** Opening DATA EXTRACT block **

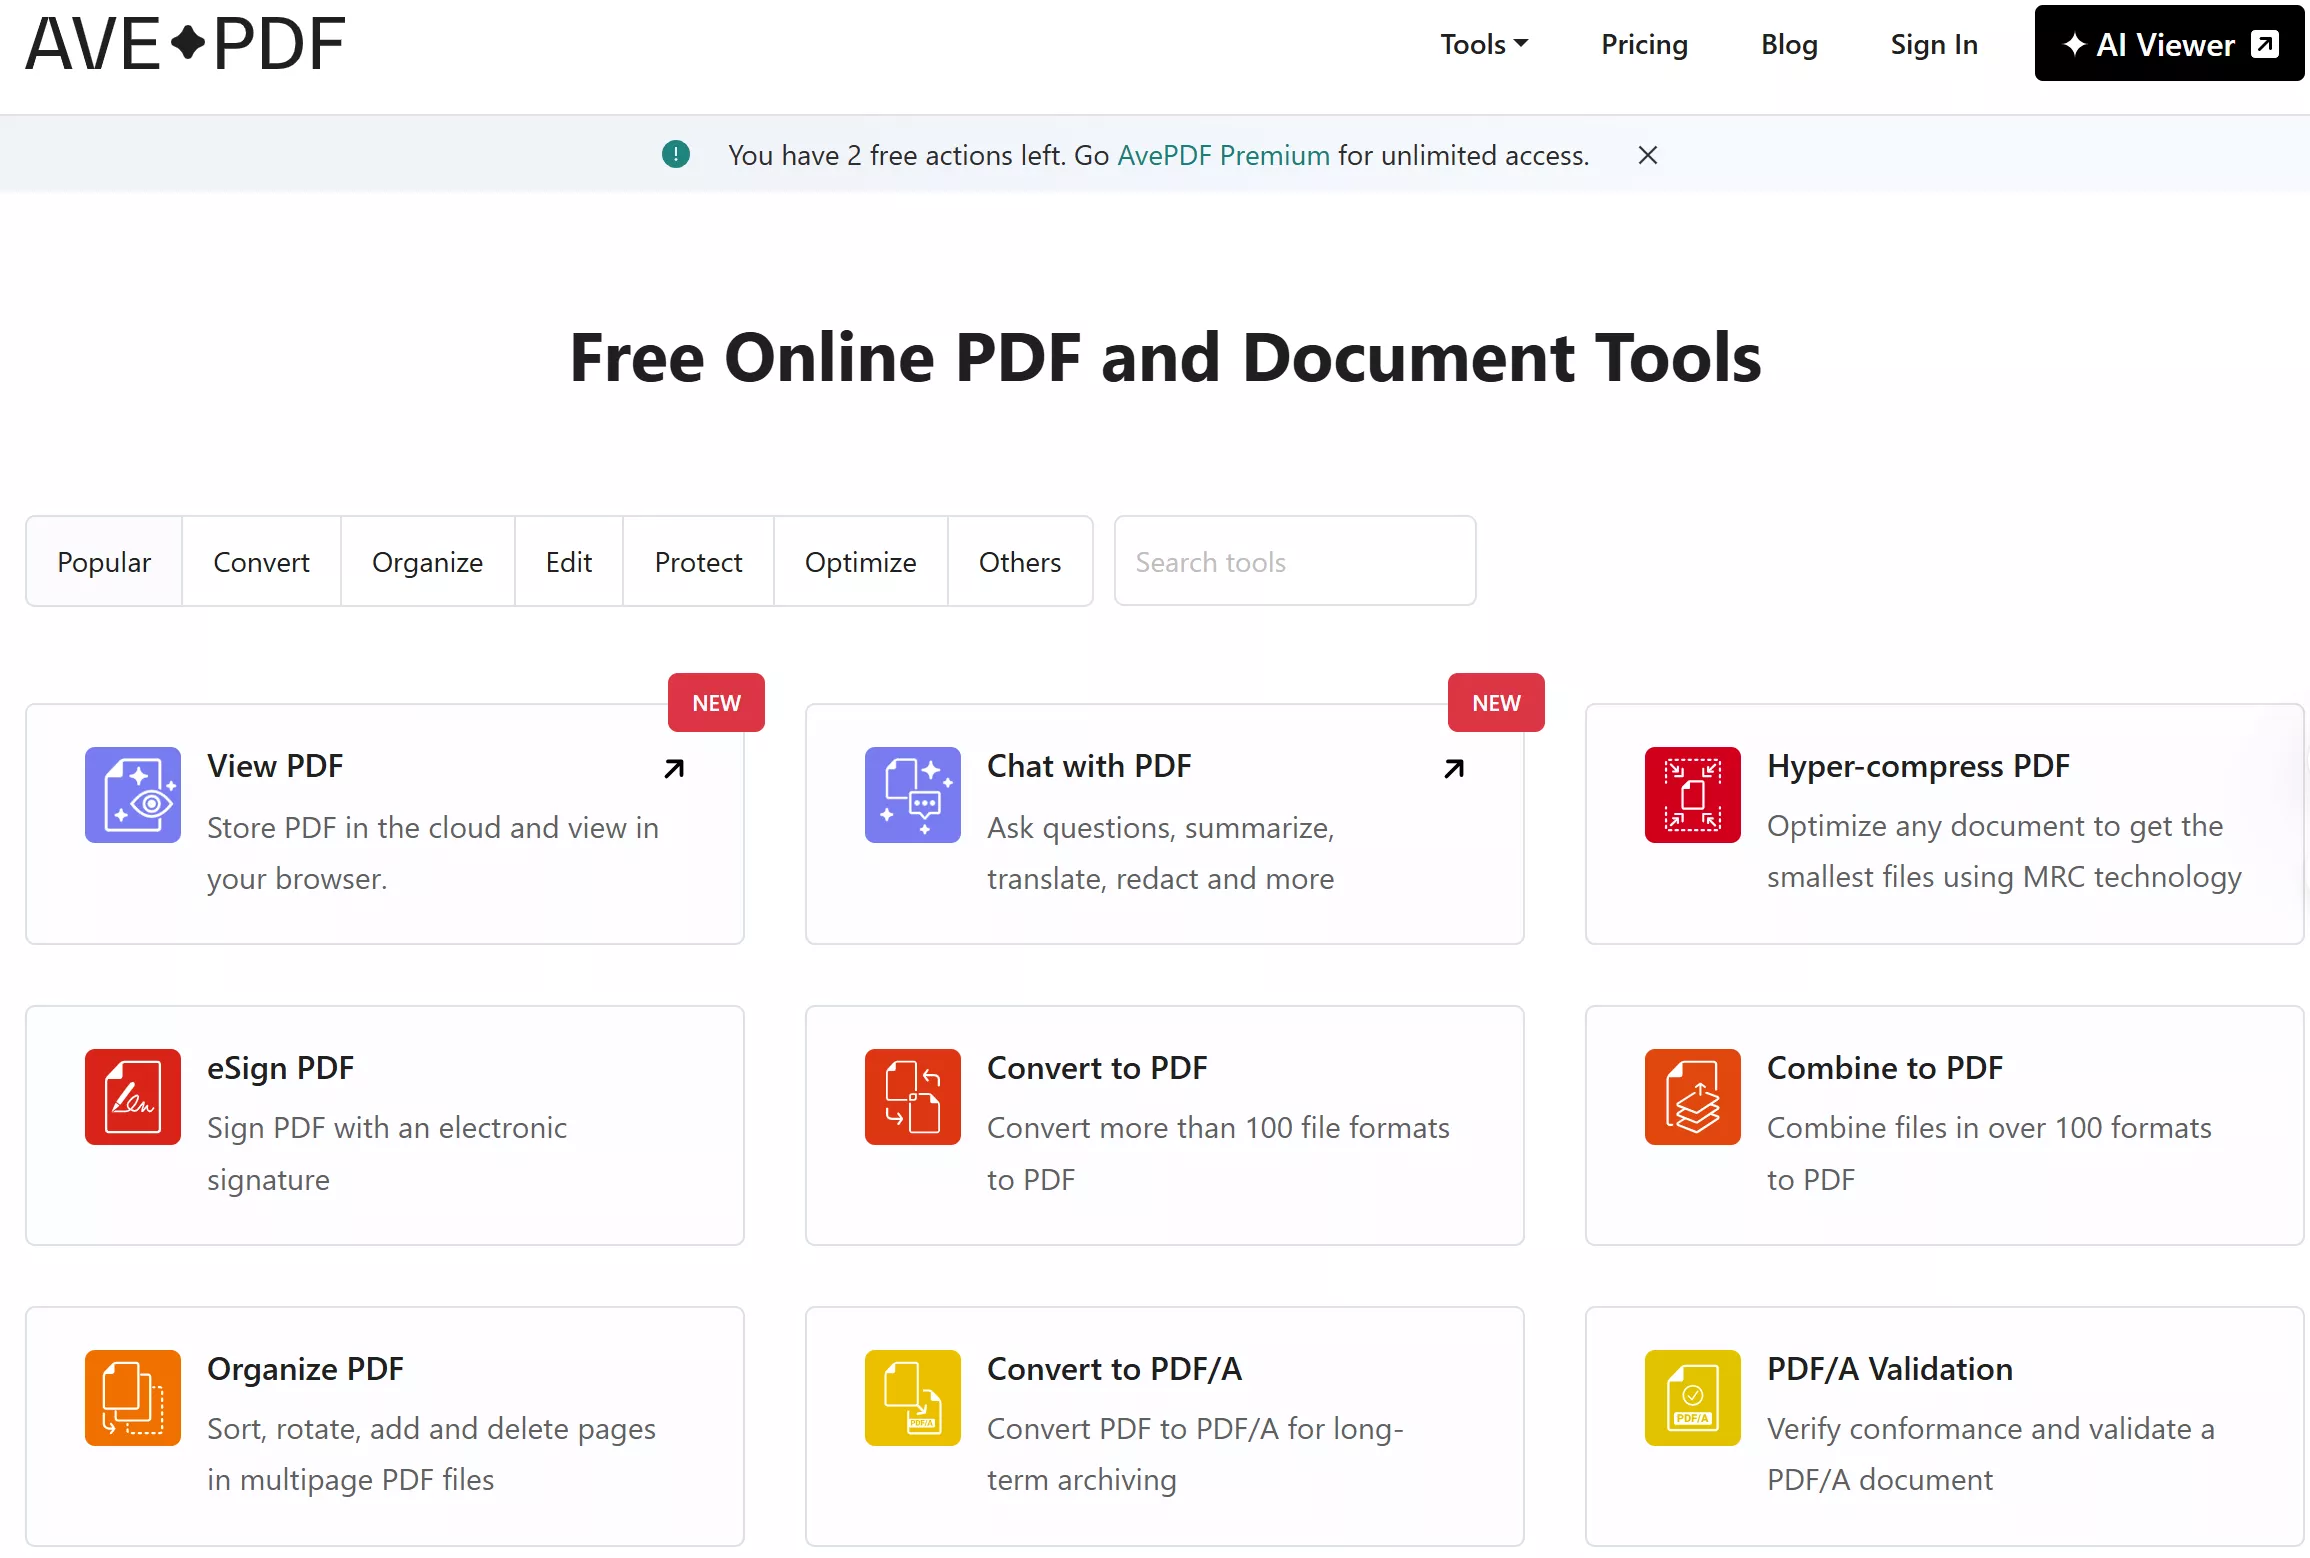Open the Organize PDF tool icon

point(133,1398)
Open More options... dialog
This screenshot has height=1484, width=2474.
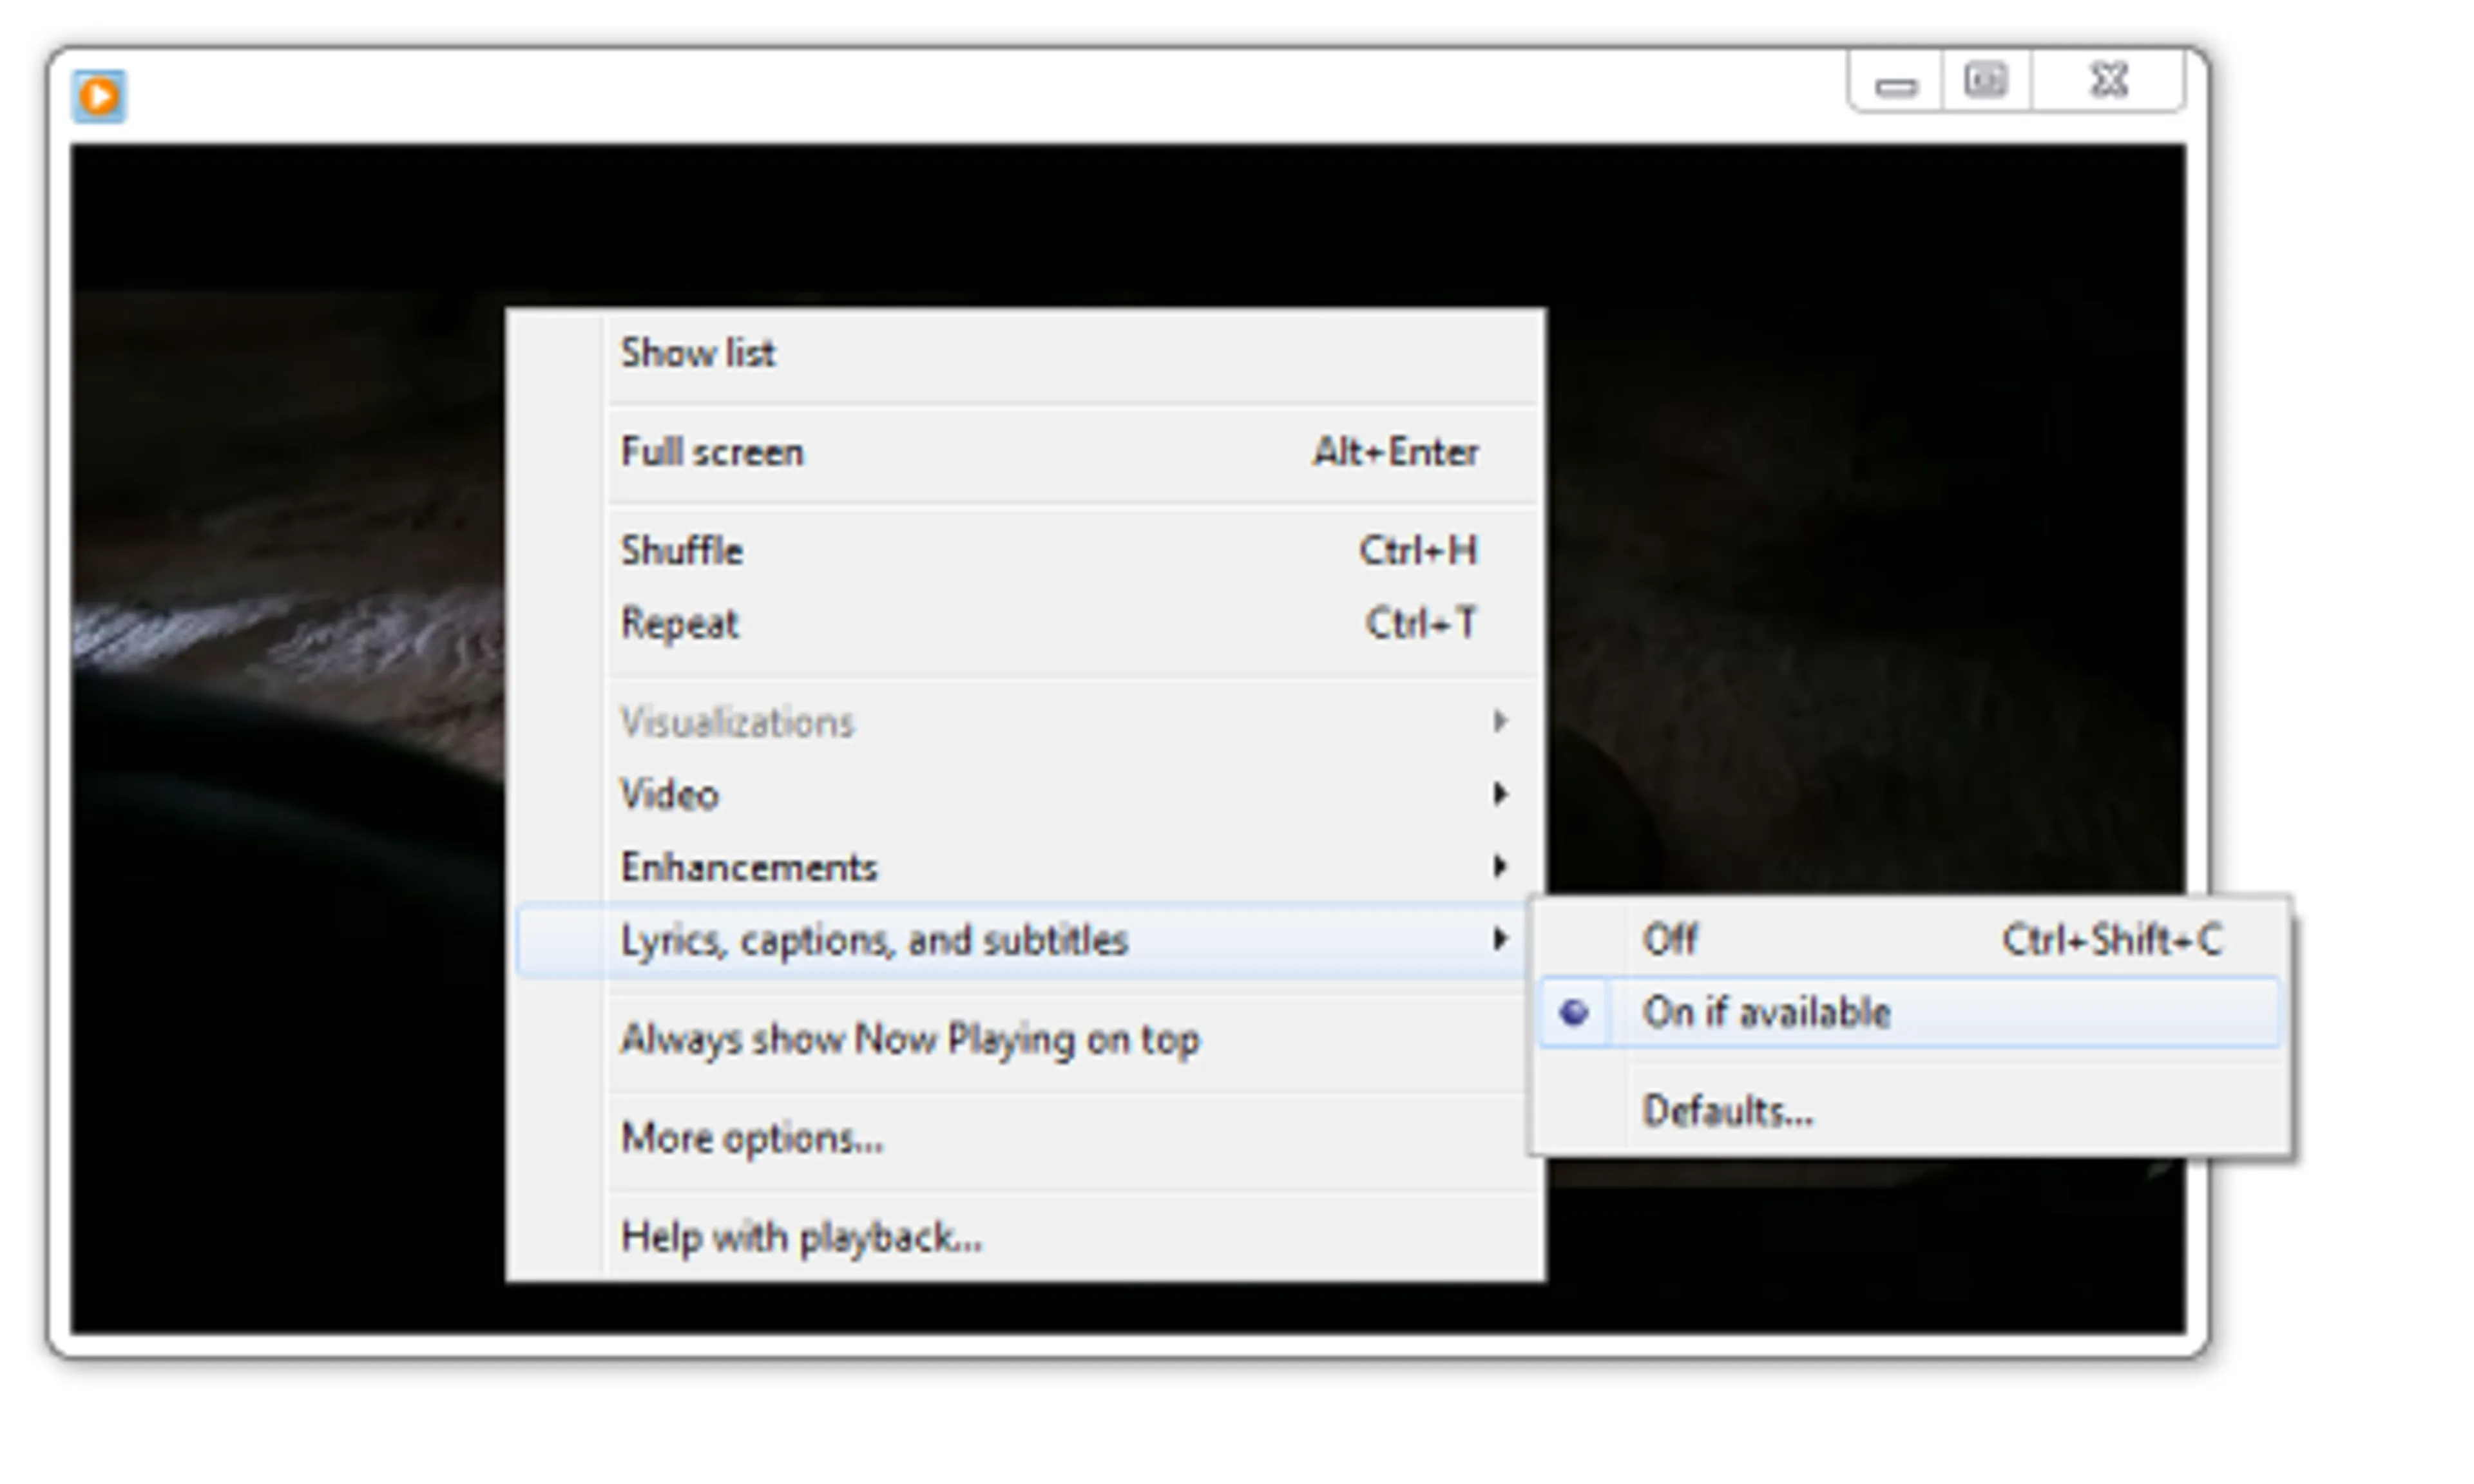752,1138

** Closing DATA EXTRACT block **

ASSIGNMENT
All lines from the one containing "Open More options... dialog" through the end of the entries above must be given again exactly, with every picture omitted.

EXERCISE RESULT
Open More options... dialog
This screenshot has height=1484, width=2474.
752,1138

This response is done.